##### Texto de estudio #####
Las tragedias terminan, indirectamente, exaltando lo mejor del ser humano. Ante el desastre colectivo, el sufrimiento masivo y el desconcierto tras los desastres, volvemos a vivir los valores de la solidaridad sin límite, la entrega total y el amor incondicional. Basta con ver las conmovedoras escenas de apoyo en México, mismas que se han vivido últimamente en Puerto Rico, República Dominicana, Texas, Florida, las islas del Caribe y en todas las latitudes donde ha ocurrido algún hecho catastrófico, aunque no sea tan registrado por los medios de información. Me refiero a volver a vivir porque en realidad es de amor que estamos hechos mujeres y hombres, al igual que todo cuando existe. Lo que pasa es que se nos olvida en lo que es tal vez la peor tragedia de todas: nuestra deshumanización. ¿Será que necesitamos terremotos, huracanes, tornados, incendios inundaciones y toda suerte de eventos naturales para reconectarnos con el amor? ¿No será que podemos aprender de esa separación ejercida inconscientemente, tornándola consciente y transformándola? ¿Será que somos nosotros mismos como humanidad quienes nos condenamos y castigamos?
Creo en la humanidad, a pesar de sus errores, a pesar de mis mismos errores. Sí, nos equivocamos, muchas veces de cabo a rabo, pues es parte del proceso de aprendizaje en esta escuela de vida que es la Tierra. Y se nos van los dedos acusadores, con una velocidad inusitada, para señalar al otro sin vernos antes a nosotros mismos. Sí, somos imperfectos, estamos en proceso de transformación. Por eso cuando veo las imágenes de cientos de personas haciendo una cadena humana para llevar alimentos o sacar escombros observo el rostro más auténtico del ser humano, sin máscaras de competencia, comparación, individualismo mi oportunismo, esas que nos pusimos cuando se impuso la cultura de la espada, hace varios milenios, pero que no es connatural a la existencia. Las personas que veo son amorosas, interesadas solo en el bienestar del otro, en garantizar su vida si es posible, en consolar cuando se requiera. Estoy plenamente seguro de que cualquiera de esas personas tiene mejores cualidades que la gran mayoría de los políticos de nuestros países, pues no han vendido su humanidad por una curul, un contrato ni han insultado a grito herido para llamar la atención de las masas. Sí, esos políticos también están aprendiendo; y mientras lo hacen, podemos elegir a otras personas más idóneas.
##### Material proporcionado #####
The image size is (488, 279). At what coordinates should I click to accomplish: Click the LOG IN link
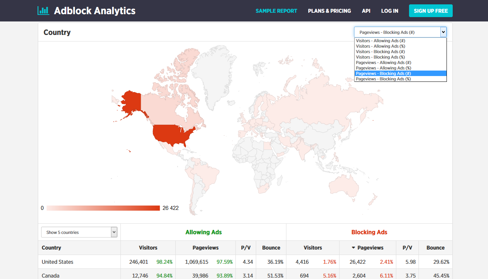[389, 11]
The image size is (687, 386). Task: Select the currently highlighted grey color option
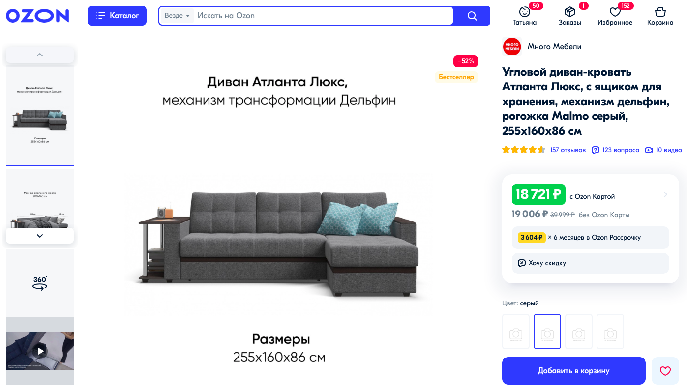click(x=547, y=331)
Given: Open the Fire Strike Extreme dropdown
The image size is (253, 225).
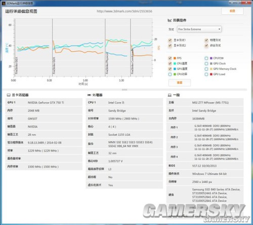Looking at the screenshot, I should (x=199, y=29).
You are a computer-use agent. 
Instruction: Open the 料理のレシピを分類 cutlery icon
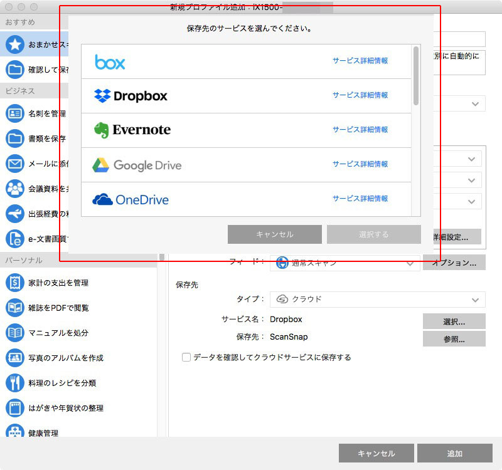point(14,383)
#####
— Consigna 1 —
En el texto sobre las tragedias y la solidaridad, ¿qué se señala como tal vez la peor tragedia de todas?
— Consigna 2 —
Retoma el texto sobre las tragedias y la solidaridad a partir de su última oración y continúalo.

— Respuesta escrita 1 —
Nuestra deshumanización.

— Respuesta escrita 2 —
Aprovechemos estos momentos de humanización para identificar a los humanos que nos representarán ante el Estado. Claro que hay mujeres y hombres que vibran en solidaridad, cuidado, fuerza, mérito y le imprimen a su trabajo la fuerza del amor, en lo público y lo privado.
Las tragedias, gran paradoja de la existencia, sacan lo mejor de nosotros mismos. ¿Cuánto nos durará el efecto? ¿Cuánto tiempo pasará para volver a dormirnos en el letargo de la deshumanización? ¿Meses, semanas, días, horas? Ojalá que no esperemos despertarnos hasta la siguiente tragedia, natural o electoral. Optemos por humanizarnos aquí, ahora. Es imperativo, pues a eso estamos llamados.